Dorman admits he knew nothing about the figure he celebrates.

“I had him pegged as a popular writer of sentimental fiction. I don’t come from a family of Yiddishists, so I had no idea that Yiddish was transformed by Sholem Aleichem and many other writers into a remarkable literary language.”

Calling him a writer of complexity and depth, Dorman said he excelled in the short-story genre.

“His greatest novels – Tevye the Dairyman, Menakhem Mendl and Motl the Cantor’s Son – are really serialized stories often told in monologue form. Yet within the span of eight to 10 pages and through the words of a single individual, he could distill a large theme: the journey of an entire people from a traditional world to a modern one, with all its attendant dislocation and confusion.

“He witnessed the birth of modern Jewry, and he did it through word portraits of uneducated and barely literate people. Like Freud, a contemporary, he was a master psychologist.”

Dorman contends that Sholem Aleichem churned out his stories during a moment of catastrophe, when the forces of modernity and industrialization uprooted millions of people and touched off a wave of pogroms in the Russian empire.

“He wanted to use his art to comfort his fellow Jews,” he observed. “But he didn’t choose the path of escapism. Rather, his stories confronted these catastrophes head on and drew humour from them. If you can laugh at something, you’ve somehow tamed it.”

Deeply respectful of Sholem Aleichem, Dorman believes that he, as well as contemporaries such as Mendele Moycher Sforim and Isaac Leib Peretz, essentially invented modern Yiddish literature.

As he put it, “The first secular Jewish novels were written in Hebrew, but there was a serious problem with this. Only a small minority of well-educated Jews could read and understand a Hebrew novel. But everyone spoke Yiddish.
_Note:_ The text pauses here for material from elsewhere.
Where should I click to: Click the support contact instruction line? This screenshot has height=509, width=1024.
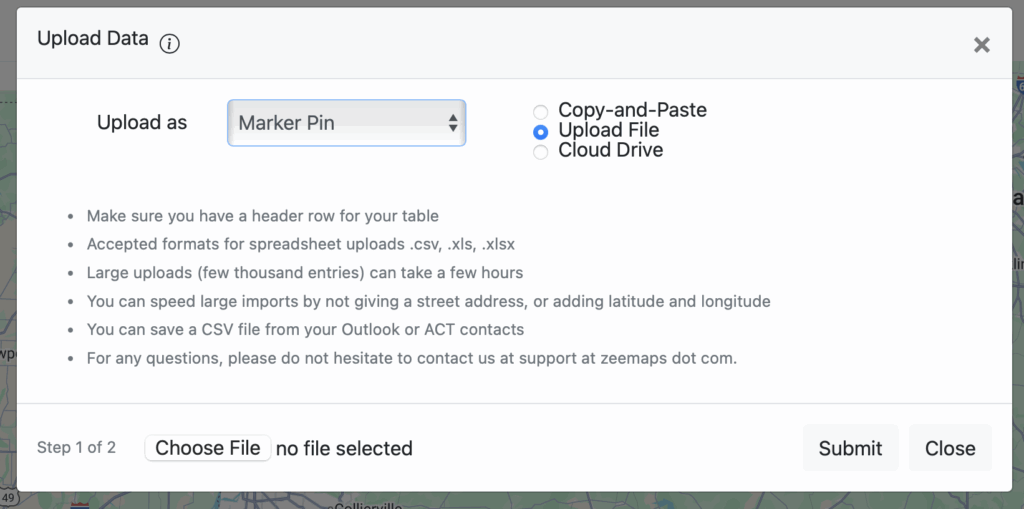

The result was that Sholem Aleichem’s work had a huge popular following. He, in turn, provided east European Jewry with its first true portrait of itself through his stories.”

Sholem Aleichem: Laughing in the Darkness enabled Dorman to reconnect with his past.

“I went to Ukraine to shoot footage, and simply travelling through the country in search of former shtetls and signs of Jewish existence was a powerful experience. In general, I think I now possess a more integrated understanding of my family’s past and of east European Jewry’s past. As a man who loves history, that has given me a great deal of satisfaction.”

Dorman, who is currently working on a film about the history of Zionism, believes his documentary on Sholem Aleichem will be useful and enlightening to Jews in North America whose ancestors hail from eastern Europe.

“North American Jewry has largely been cut off from its immediate past. Most of us know our parents, grandparents or great-grandparents come from the shtetl, but we have little idea what this means. The shtetl is a place that is at once mythic and yet one dimensional.

“The Holocaust wiped this world off the map, destroying this culture and our connection to it. We became focused on the destruction of a civilization at the expense of remembering what was destroyed.”

Dorman hopes that Sholem Aleichem: Laughing in the Darkness will redress this equation.